CVE-2025-23784
Published: 22 January 2025
Description
Adversaries may leverage databases to mine valuable information.
Security Summary
CVE-2025-23784 is an SQL injection vulnerability (CWE-89) stemming from improper neutralization of special elements used in an SQL command. It affects the WordPress plugin "Contact Form 7 Round Robin Lead Distribution" by David Jeffrey, with the flaw present in all versions up to and including 1.2.1.
The vulnerability carries a CVSS v3.1 base score of 7.6 (AV:N/AC:L/PR:H/UI:N/S:C/C:H/I:N/A:L). Attackers with high privileges, such as authenticated administrators, can exploit it remotely over the network with low attack complexity and no user interaction required. Successful exploitation enables high-impact confidentiality violations, such as unauthorized data extraction from the database, alongside low availability disruption and a changed scope, but no integrity impact.

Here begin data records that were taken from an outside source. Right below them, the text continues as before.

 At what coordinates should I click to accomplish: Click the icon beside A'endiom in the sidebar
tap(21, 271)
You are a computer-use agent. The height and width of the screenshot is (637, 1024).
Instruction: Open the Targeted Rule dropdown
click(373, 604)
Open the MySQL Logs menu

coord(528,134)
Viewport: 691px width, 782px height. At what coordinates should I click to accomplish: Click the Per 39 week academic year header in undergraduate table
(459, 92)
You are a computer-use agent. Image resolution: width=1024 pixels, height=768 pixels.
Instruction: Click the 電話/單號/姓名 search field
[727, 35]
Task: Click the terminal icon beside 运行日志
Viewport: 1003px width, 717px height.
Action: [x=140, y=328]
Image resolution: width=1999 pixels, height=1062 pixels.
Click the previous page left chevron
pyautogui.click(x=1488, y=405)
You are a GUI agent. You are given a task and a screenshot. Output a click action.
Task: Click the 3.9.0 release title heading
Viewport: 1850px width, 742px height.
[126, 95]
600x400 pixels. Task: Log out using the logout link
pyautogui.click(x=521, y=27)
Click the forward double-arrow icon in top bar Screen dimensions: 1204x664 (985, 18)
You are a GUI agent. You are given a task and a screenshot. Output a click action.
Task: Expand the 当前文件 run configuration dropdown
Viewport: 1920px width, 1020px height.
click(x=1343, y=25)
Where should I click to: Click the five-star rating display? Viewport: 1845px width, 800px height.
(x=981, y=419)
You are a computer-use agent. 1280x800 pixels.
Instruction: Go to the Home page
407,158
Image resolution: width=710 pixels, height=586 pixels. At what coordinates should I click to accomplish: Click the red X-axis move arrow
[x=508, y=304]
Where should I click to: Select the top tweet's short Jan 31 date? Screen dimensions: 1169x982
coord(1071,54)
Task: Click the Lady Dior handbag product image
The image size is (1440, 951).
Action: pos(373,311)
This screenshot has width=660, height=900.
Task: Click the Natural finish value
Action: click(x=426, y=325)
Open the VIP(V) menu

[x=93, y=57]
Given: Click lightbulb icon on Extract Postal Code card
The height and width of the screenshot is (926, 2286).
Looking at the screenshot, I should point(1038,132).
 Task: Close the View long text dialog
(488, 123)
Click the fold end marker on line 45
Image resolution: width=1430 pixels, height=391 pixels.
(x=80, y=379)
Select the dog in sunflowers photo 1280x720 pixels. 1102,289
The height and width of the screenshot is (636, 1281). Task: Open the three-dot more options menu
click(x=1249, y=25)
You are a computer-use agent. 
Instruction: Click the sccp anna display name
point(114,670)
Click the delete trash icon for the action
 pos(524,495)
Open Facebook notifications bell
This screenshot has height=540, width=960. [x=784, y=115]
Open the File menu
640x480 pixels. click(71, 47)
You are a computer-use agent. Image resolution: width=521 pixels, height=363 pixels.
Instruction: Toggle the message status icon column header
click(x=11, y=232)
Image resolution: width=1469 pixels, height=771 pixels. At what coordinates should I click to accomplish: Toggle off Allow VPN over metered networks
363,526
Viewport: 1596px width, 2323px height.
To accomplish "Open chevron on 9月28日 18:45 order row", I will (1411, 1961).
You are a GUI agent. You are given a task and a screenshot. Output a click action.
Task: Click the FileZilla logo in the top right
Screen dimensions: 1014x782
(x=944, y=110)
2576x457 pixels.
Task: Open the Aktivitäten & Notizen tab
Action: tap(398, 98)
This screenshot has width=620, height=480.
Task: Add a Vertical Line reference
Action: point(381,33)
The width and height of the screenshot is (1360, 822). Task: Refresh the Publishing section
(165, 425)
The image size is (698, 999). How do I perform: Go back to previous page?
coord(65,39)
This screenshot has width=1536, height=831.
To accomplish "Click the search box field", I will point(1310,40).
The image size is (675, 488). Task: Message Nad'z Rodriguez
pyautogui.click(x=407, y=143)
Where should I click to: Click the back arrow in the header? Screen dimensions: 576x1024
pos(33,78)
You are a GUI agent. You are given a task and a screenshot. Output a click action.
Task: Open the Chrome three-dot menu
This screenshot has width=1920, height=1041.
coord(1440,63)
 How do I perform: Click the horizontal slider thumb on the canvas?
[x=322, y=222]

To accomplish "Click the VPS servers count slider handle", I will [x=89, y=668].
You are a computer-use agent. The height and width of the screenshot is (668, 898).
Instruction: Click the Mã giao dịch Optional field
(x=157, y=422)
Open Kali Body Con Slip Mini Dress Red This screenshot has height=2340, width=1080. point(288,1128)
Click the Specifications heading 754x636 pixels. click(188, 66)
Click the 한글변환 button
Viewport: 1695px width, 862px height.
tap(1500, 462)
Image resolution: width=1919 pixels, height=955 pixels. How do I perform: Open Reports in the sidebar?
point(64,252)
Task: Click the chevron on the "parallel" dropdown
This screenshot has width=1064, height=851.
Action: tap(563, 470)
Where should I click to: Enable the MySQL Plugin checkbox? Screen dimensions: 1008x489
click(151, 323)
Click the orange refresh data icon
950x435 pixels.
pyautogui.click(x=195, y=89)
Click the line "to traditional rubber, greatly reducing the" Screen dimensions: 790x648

Mitigation details are available in advisories like the Patchstack database entry at https://patchstack.com/database/Wordpress/Plugin/contact-form-7-round-robin-lead-distribution/vulnerability/wordpress-contact-form-7-round-robin-lead-distribution-plugin-1-2-1-sql-injection-vulnerability?_s_id=cve.
Details
- CWE(s)
MITRE ATT&CK Enterprise Techniques
Why these techniques?
SQL injection enables direct unauthorized data extraction from the database by authenticated admins, mapping to Data from Information Repositories (Databases).